_Exercise task 1_
In the listing below, rewrite the stretch from the line containing "The width and height of the screenshot is (539, 289)." through the line containing "pyautogui.click(x=374, y=209)", swapping "Leave meeting" for "End meeting" and keeping everything else the same.

--- Start Passage to read ---

Originally published in Travel + Leisure, December 2013
“SEE WITH YOUR FEET,” Martha Cuffy tells us. We’re descending a steep jungle trail in broad daylight, barefoot by design. Roots and thorns dig into our arches. “Use your toes to find your way,” she says in a soothing tone, as the voice in my head says ow ow ow ow ow ow ow.
My wife and I have followed Martha to this dripping, dappled forest to take the waters, the mud, the air, the tropical sunlight—magical elements that Martha promises will “rejuvenate your souls and strip you of all pretense.” This sounds about right.
Finally we emerge in a clearing at the bottom of the ravine. Soft, painless earth squishes under our heels. We inhale the moist air and take in our surroundings. Down the hillside, a waterfall cascades over mossy rocks, flowing into natural and man-made pools: some ice-cold, some steaming hot. Ferns and vines creep down the cliff, as if intent on reclaiming this spot. I count roughly 8,000 shades of green, punctuated by orange (heliconia), purple (banana flowers), and vivid red (torch ginger).

--- End Passage to read ---
--- Start Provided material ---

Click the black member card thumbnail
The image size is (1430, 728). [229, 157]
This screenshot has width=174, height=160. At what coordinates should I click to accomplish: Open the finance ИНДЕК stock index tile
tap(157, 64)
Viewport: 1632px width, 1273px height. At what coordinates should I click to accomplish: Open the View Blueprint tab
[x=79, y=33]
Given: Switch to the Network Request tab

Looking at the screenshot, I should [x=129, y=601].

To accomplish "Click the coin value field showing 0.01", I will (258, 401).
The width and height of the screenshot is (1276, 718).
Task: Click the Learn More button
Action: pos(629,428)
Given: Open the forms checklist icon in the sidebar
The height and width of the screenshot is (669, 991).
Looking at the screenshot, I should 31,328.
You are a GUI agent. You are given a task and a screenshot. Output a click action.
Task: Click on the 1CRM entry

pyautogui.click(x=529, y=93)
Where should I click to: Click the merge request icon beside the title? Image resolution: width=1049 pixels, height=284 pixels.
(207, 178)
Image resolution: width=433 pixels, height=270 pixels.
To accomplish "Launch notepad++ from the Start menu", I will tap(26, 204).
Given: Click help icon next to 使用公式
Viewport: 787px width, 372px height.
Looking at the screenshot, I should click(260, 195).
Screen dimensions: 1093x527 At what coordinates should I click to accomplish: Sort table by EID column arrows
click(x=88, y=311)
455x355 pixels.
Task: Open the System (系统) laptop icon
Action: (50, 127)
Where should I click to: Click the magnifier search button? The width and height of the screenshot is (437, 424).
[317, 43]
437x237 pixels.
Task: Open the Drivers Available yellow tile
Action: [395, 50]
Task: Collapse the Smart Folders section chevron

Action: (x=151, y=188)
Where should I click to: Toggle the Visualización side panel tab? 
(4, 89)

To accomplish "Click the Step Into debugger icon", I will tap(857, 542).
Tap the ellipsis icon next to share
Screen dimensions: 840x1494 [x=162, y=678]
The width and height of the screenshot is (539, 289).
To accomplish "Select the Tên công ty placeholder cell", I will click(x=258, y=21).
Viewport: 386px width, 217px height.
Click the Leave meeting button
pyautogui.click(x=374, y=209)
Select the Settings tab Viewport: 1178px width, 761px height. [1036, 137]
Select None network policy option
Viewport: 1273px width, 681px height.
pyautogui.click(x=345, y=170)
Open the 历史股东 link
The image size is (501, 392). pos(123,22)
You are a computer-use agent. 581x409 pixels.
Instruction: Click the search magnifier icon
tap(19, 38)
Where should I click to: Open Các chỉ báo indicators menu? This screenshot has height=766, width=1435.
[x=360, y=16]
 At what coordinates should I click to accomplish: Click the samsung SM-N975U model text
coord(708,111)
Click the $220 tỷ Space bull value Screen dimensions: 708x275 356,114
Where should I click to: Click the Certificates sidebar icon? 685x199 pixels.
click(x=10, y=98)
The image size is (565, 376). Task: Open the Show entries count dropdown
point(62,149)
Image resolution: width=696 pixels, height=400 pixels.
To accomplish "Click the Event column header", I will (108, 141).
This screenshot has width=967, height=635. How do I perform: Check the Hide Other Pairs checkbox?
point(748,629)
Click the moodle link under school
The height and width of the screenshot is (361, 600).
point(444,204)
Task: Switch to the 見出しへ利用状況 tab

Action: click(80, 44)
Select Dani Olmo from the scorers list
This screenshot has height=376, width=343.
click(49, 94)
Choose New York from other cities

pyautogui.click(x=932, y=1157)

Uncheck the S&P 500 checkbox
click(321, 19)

--- End Provided material ---

_Exercise task 2_
Output the stretch of the travel article above from "My wife and" through "sounds about right.", copied word for word.

_Final answer 1_
The width and height of the screenshot is (539, 289).
To accomplish "Select the Tên công ty placeholder cell", I will click(x=258, y=21).
Viewport: 386px width, 217px height.
Click the End meeting button
pyautogui.click(x=374, y=209)

_Final answer 2_
My wife and I have followed Martha to this dripping, dappled forest to take the waters, the mud, the air, the tropical sunlight—magical elements that Martha promises will “rejuvenate your souls and strip you of all pretense.” This sounds about right.